Lazy (Non-Greedy) Quantifiers:

To make these quantifiers lazy, append a ? to them. This tells the regex engine to match as little text as possible while still allowing the overall pattern to succeed.

*? – Matches zero or more (lazy).

+? – Matches one or more (lazy).

?? – Matches zero or one (lazy).

Summary:
Greedy tries to match the longest possible substring.

Lazy tries to match the shortest possible substring.

In [80]:
# a. '.*?' - match any character zero or more times in a non-greedy way

# longest possible match is returned though '>' occur in several locations in the input string
re.search('<.*>', '%<foo> <bar> <baz>%') 

<re.Match object; span=(1, 18), match='<foo> <bar> <baz>'>

In [81]:
# .*? part (non-greedy) will match the smallest possible substring upto the first occurence of '>'
re.search('<.*?>', '%<foo> <bar> <baz>%')

<re.Match object; span=(1, 6), match='<foo>'>

In [82]:
# equivalent non-greedy match using negated character class
re.search('<[^>]*>', '%<foo> <bar> <baz>%')

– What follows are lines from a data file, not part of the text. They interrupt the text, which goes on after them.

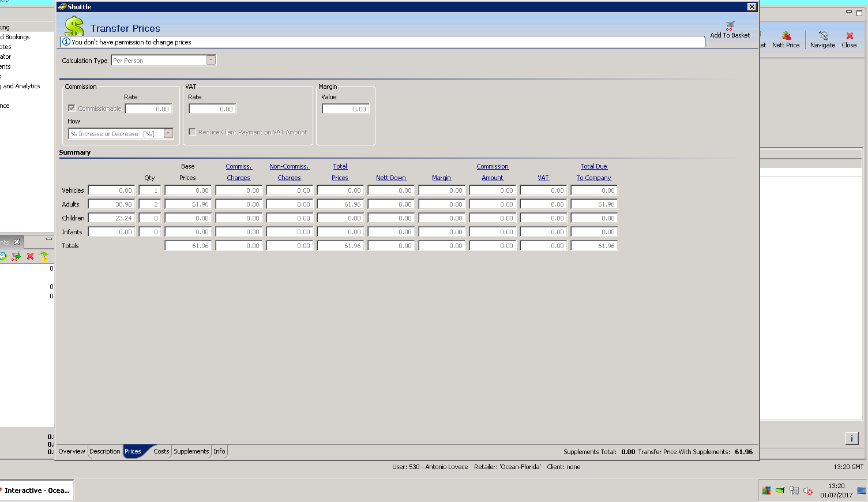
Task: Click the Nett Price toolbar icon
Action: click(786, 36)
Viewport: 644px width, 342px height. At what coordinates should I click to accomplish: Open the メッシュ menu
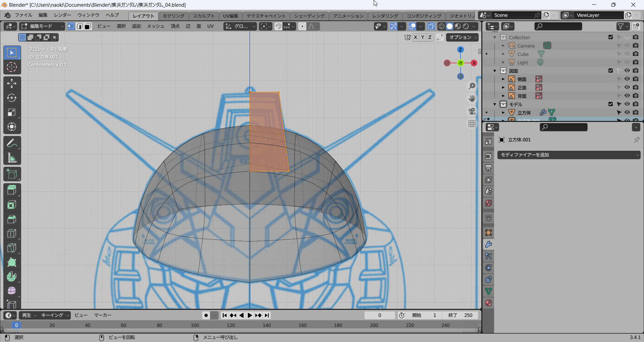coord(155,26)
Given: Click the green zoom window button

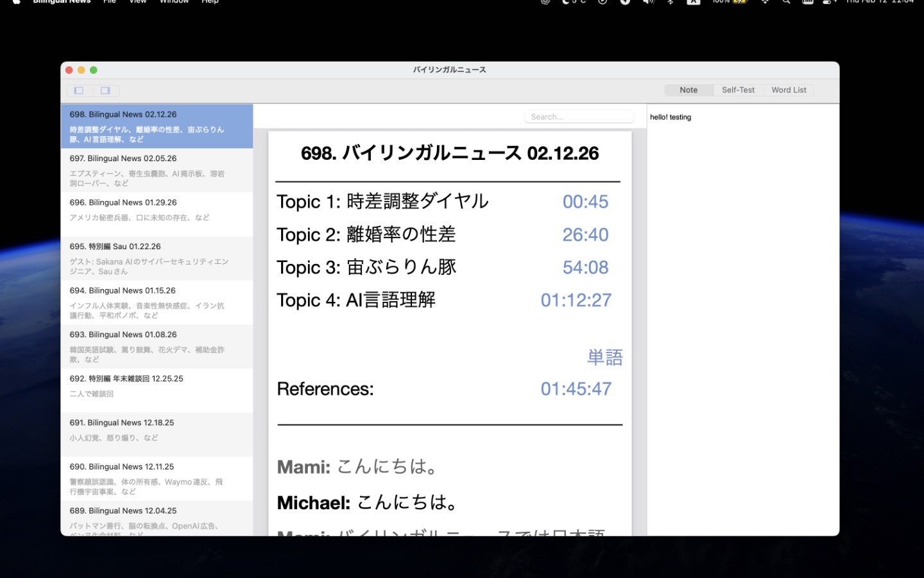Looking at the screenshot, I should (94, 70).
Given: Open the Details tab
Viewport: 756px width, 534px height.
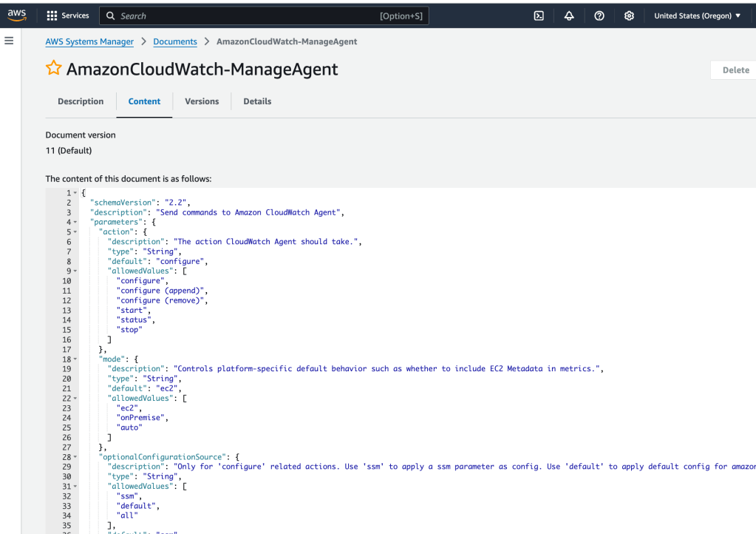Looking at the screenshot, I should 257,101.
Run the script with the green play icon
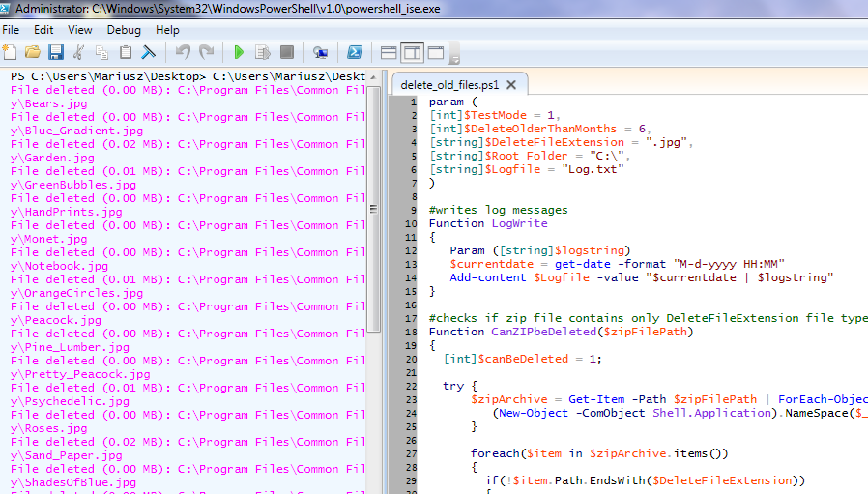This screenshot has width=868, height=494. coord(238,52)
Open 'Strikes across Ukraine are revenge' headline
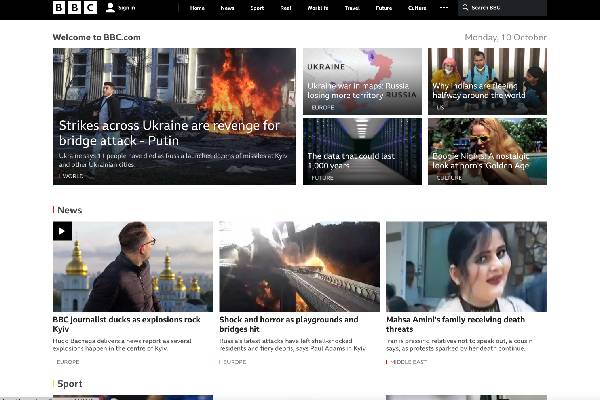 (x=169, y=133)
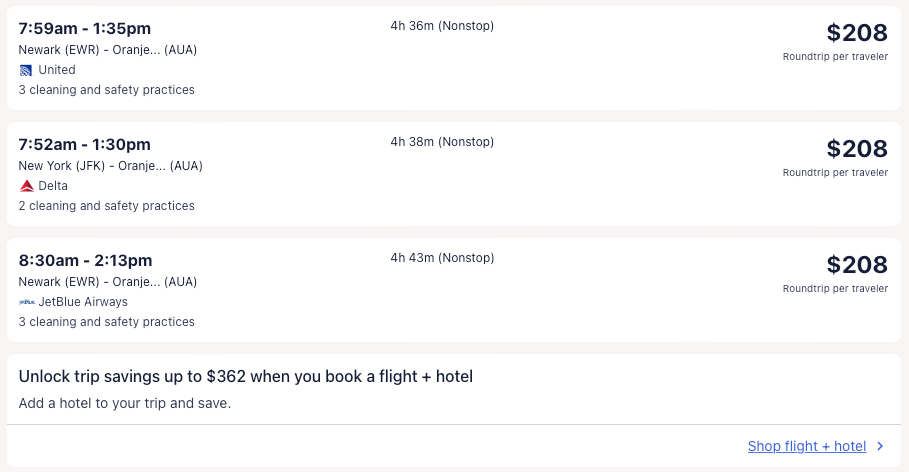View United's 3 cleaning and safety practices

[106, 90]
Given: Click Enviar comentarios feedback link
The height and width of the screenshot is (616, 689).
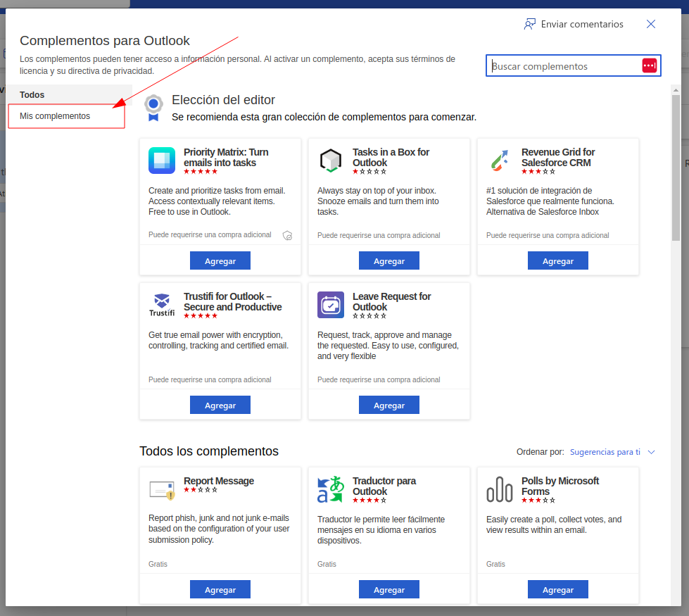Looking at the screenshot, I should coord(574,25).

<re.Match object; span=(1, 6), match='<foo>'>

In [83]:
# b. '.+?' - match any character one or more times in a non-greedy way.

# Example 1
# greedy match
re.search('<.+>', '%<foo> <bar> <baz>%')

<re.Match object; span=(1, 18), match='<foo> <bar> <baz>'>

In [84]:
# non-greedy match
re.search('<.+?>', '%<foo> <bar> <baz>%')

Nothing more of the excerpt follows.